Catch a Cootie!


This is a quick articulation activity I use that the kids love and when I send it home, I know they practice!  It also has the added benefit of aiding in carry-over, because cooties are fun to share!  It’s a good old fashioned cootie catcher, but in this case it catches good speech productions as well.

  1.  You need a square piece of paper.  I take a sheet of computer paper and fold one corner to the opposite edge, making a neat triangle, and either cut or rip off the “extra” rectangle strip that is left on the side.  Unfold back to square.
  2. Fold each corner into the middle.  Now you are looking at a small square made up of four triangles.  Flip it over.

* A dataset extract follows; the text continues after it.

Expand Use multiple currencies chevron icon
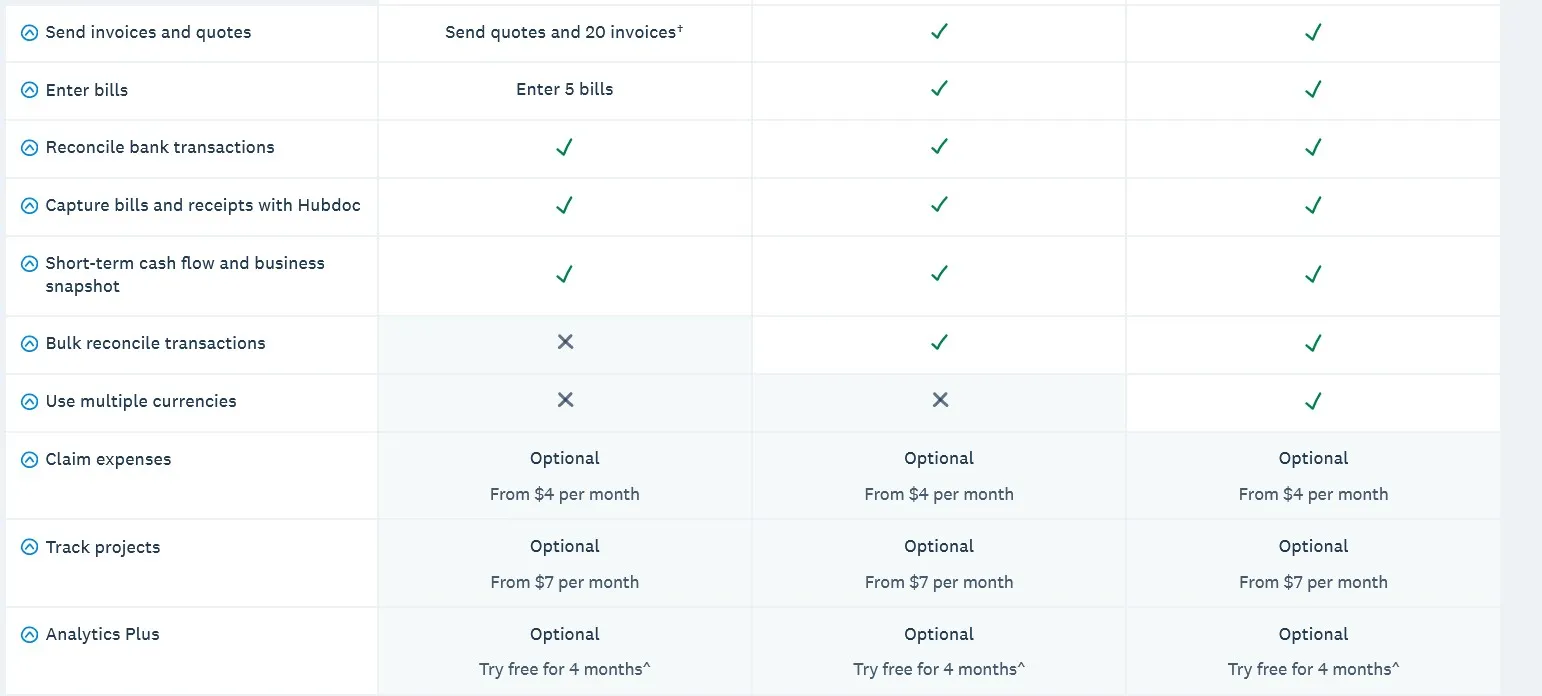 tap(30, 402)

  3. Same thing—fold each corner to center.  Again, you’ll end up with a smaller square this time made up of four split triangles.  Keep this side facing up.
  4. Fold in half one way, then unfold.  Fold in half the other way and pick up.

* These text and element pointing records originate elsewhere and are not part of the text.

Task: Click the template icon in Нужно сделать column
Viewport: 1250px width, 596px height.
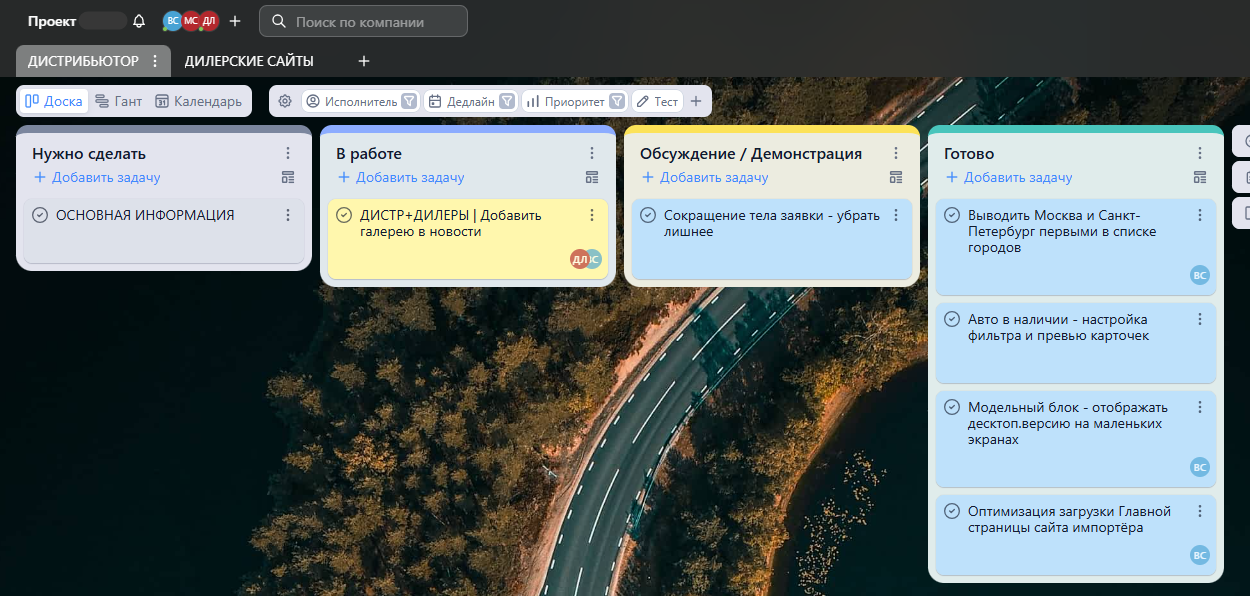Action: coord(288,177)
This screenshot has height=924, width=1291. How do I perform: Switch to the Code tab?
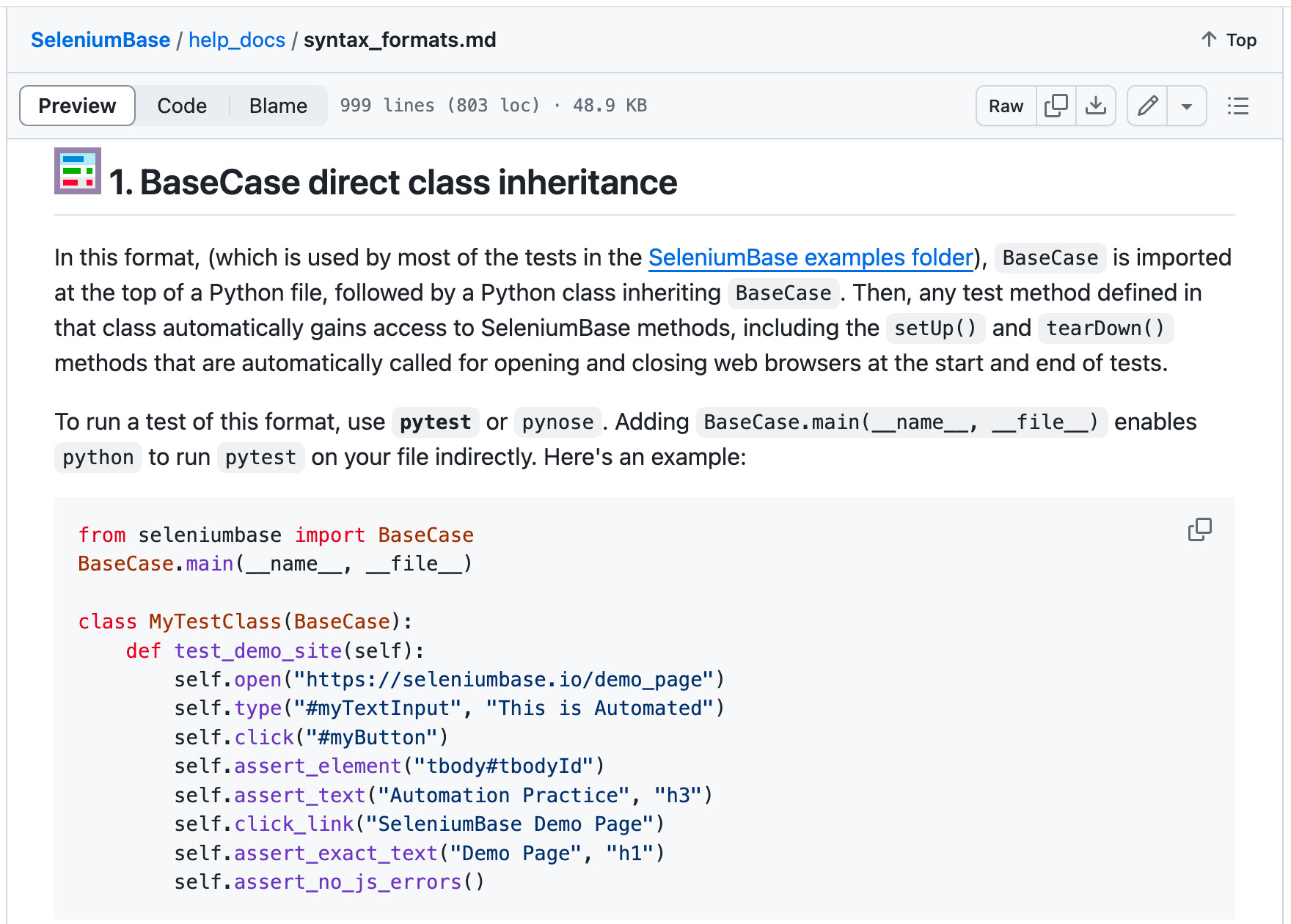point(182,106)
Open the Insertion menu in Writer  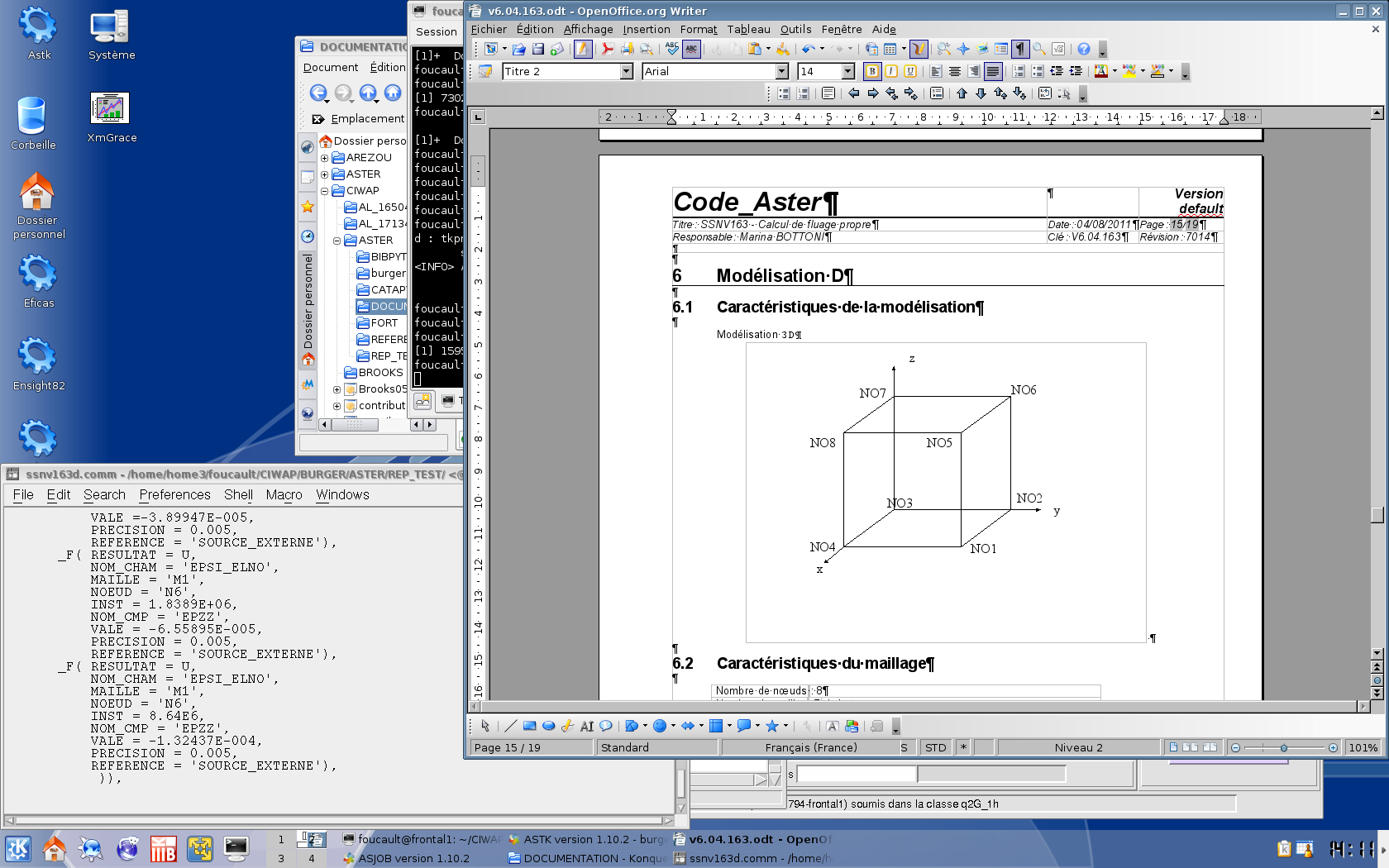click(646, 30)
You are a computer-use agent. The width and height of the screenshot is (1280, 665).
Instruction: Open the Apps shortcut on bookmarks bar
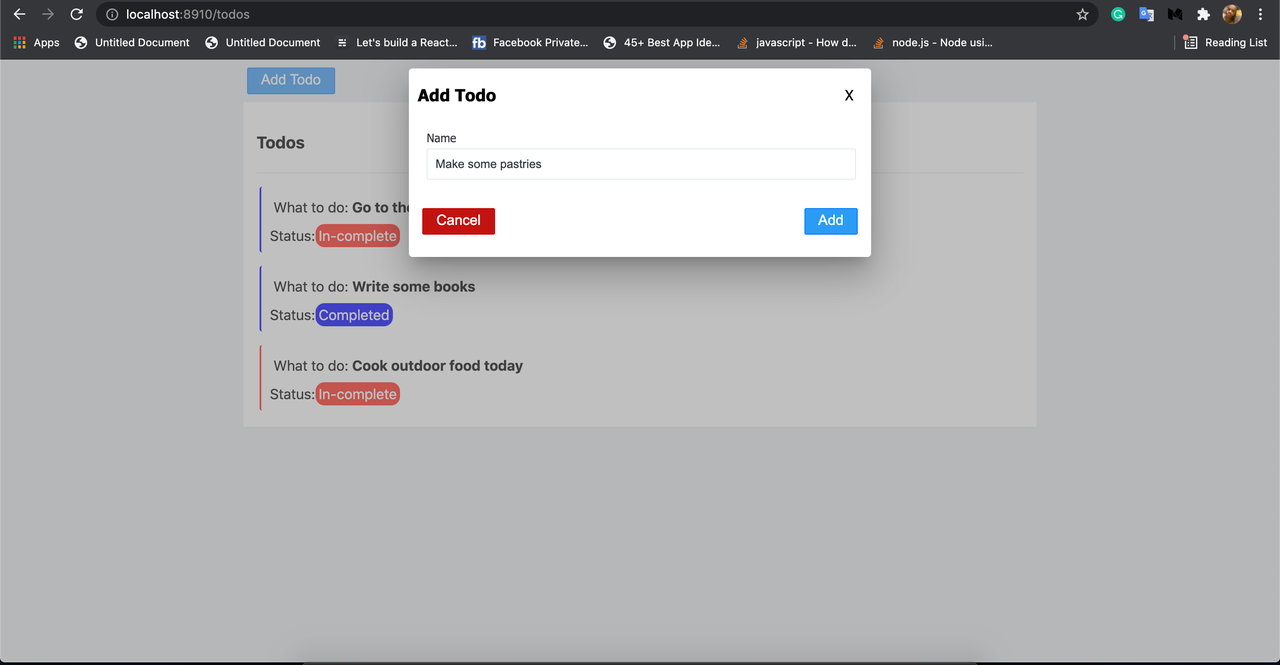tap(36, 42)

  5. Pinch the bottom fold on each end between your thumbs and index fingers, kind of tucking your fingers beneath the triangles.

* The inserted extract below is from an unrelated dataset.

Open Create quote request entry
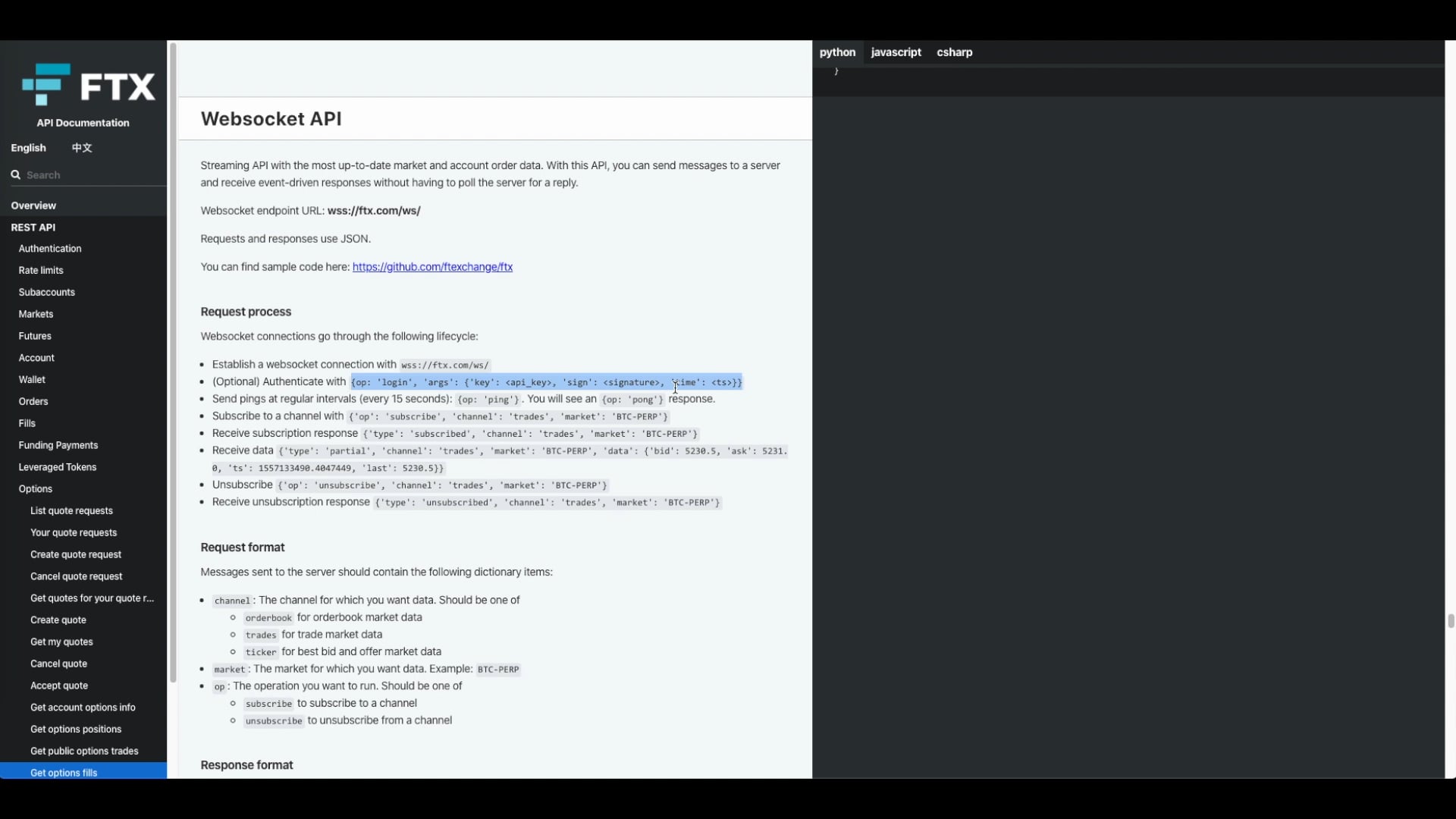Screen dimensions: 1456x819 point(76,555)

  6. Gently push your fingers together.  You are shooting for a cone type shape.
  7. Write a target word and number (for # of trials) on each outside triangle.
  8. Open, and write another target word and number on each triangle.  Close.  Open the other direction and fill those triangles in as well.
  9. Now, lay the square flat.  Lift each “double” triangle and write two fortunes beneath it.  I angle each fortune in a different direction so it “belongs” to the target above it.  Refold to cone shape.
  10. Time to play!  The child chooses a word on an outside triangle.  As he repeats it (based on the number of trials listed) open and close the cone.
  11. He choose an inside triangle word (and number of trials).  As he repeats the target, open and close the cone again.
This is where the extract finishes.